O direito à informação é uma das principais posições jurídicas activas que o ordenamento reconhece aos consumidores (cfr. art.º 3.º, d), e 8.º da Lei 24/96, de 31 de Julho, aplicáveis à Administração Pública, ex vi art.º 2.º, n.º 2). A informação é, aliás, no âmbito contratual, um dos deveres acessórios que automaticamente a boa fé liga ao cumprimento do negócio jurídico (cfr. A. Meneses Cordeiro, Direito das Obrigações, pg. 149). Bem poderia o INATEL ter invocado a situação referida como causa de força maior geradora de impossibilidade de cumprimento do contrato se tivesse ocorrido no período de tempo imediatamente anterior ao início da prestação. Ao ter deixado correr alguns meses sem dar o mínimo conhecimento aos associados titulares de reserva, o INATEL omitiu negligentemente uma obrigação a que estava sujeito, gerando uma obrigação de indemnizar os danos causados por essa omissão e tornando de alguma forma inalegável a força maior enquanto tal. É manifesto que um dos elementos integrantes da causa de exclusão de responsabilidade por ocorrência de facto de força maior é a ausência de controlo, neste caso do INATEL, sobre a mesma.
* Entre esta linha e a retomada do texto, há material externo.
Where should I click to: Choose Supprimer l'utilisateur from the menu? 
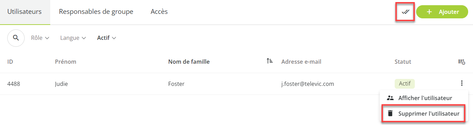[424, 114]
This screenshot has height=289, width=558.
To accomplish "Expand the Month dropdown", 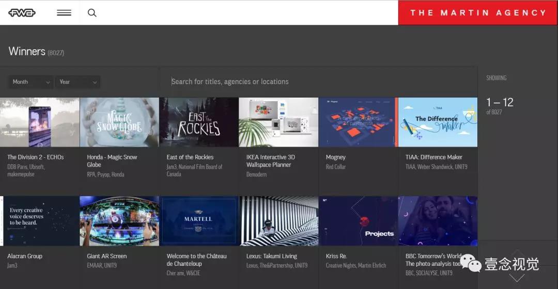I will (31, 82).
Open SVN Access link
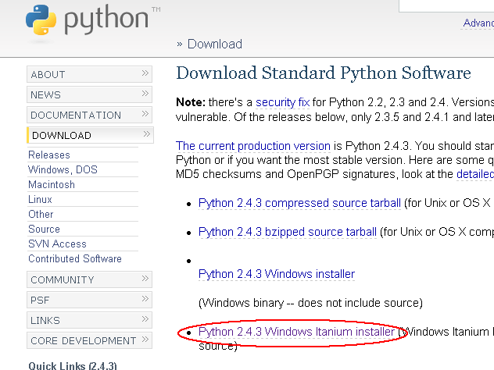This screenshot has width=494, height=370. tap(57, 244)
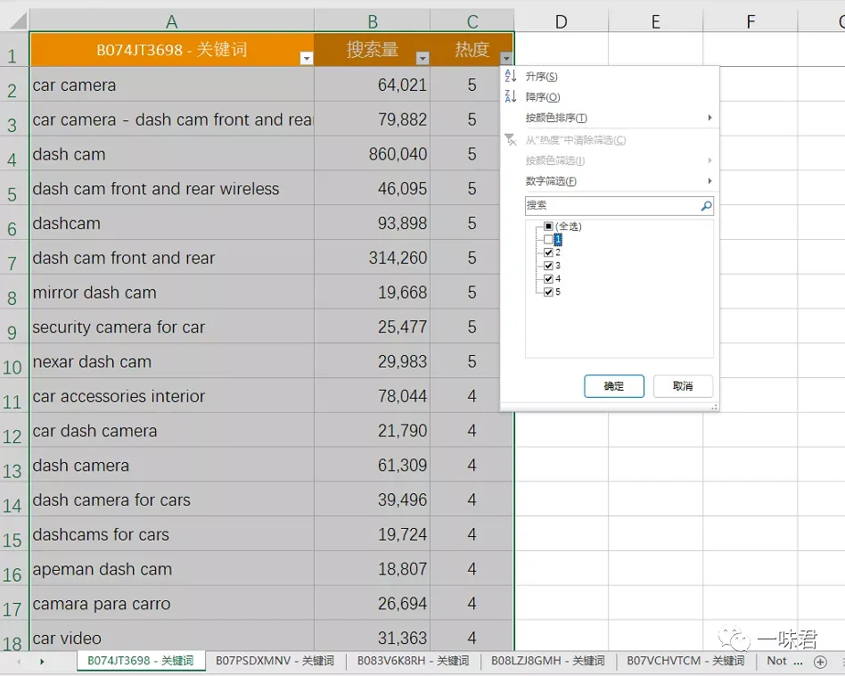Screen dimensions: 845x676
Task: Toggle the (全选) select all checkbox
Action: pos(548,227)
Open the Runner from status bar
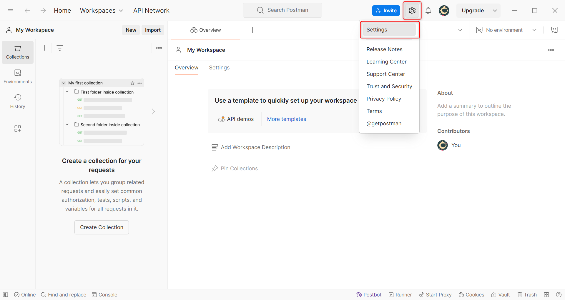Screen dimensions: 565x300 tap(400, 295)
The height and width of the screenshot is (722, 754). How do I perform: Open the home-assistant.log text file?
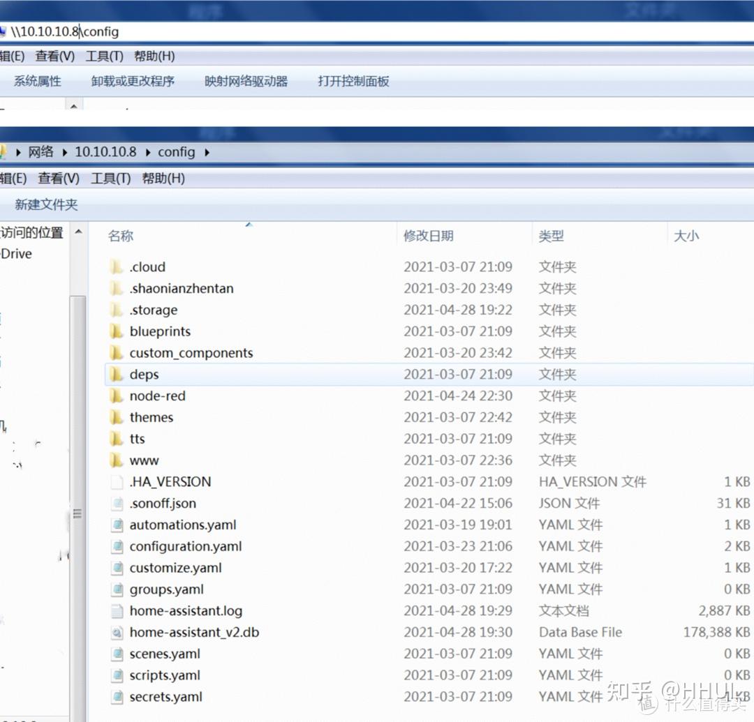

Ora, o INATEL estava ciente da probabilidade do facto e em nada contribuiu para minorar a lesão causada nos interessados.

Assim, não deve o INATEL eximir-se à reparação dos danos causados ao reclamante por falta de cumprimento da prestação de tratamentos termais em resultado da já mencionada conduta omissiva, à luz dos princípios da responsabilidade civil e nos termos do regime consagrado pelo art.º 562 e seguintes do Código Civil.
A este propósito realço que, caso a prestação se torne parcialmente impossível, o art.º 802º, n.º 1, do Código Civil, permite ao credor a resolução do negócio garantindo-lhe o direito à indemnização a que porventura haja lugar.
No que à reparação de danos diz respeito, e sem prejuízo do que acima referi, é razoável presumir a boa-fé desse Instituto na condução do problema, numa tentativa imponderada de conseguir “in extremis” proporcionar os serviços termais aos sócios em causa.

Atenta esta circunstância, entendo, como uma solução razoável e equitativa, RECOMENDAR
a V. Ex.ª que o INATEL repare os incómodos causados ao reclamante por toda esta situação através do pagamento de uma quantia equivalente ao montante que lhe foi exigido para a reserva da hospedagem no centro de férias de Manteigas.
Naturalmente que o mesmo procedimento deverá ser seguido para com os outros associados que estejam em identidade de circunstâncias, se os houver.

Agradeço a V. Ex.ª que me queira transmitir a posição que assume face a esta recomendação, nos termos do art.º 38.º da Lei nº 9/91.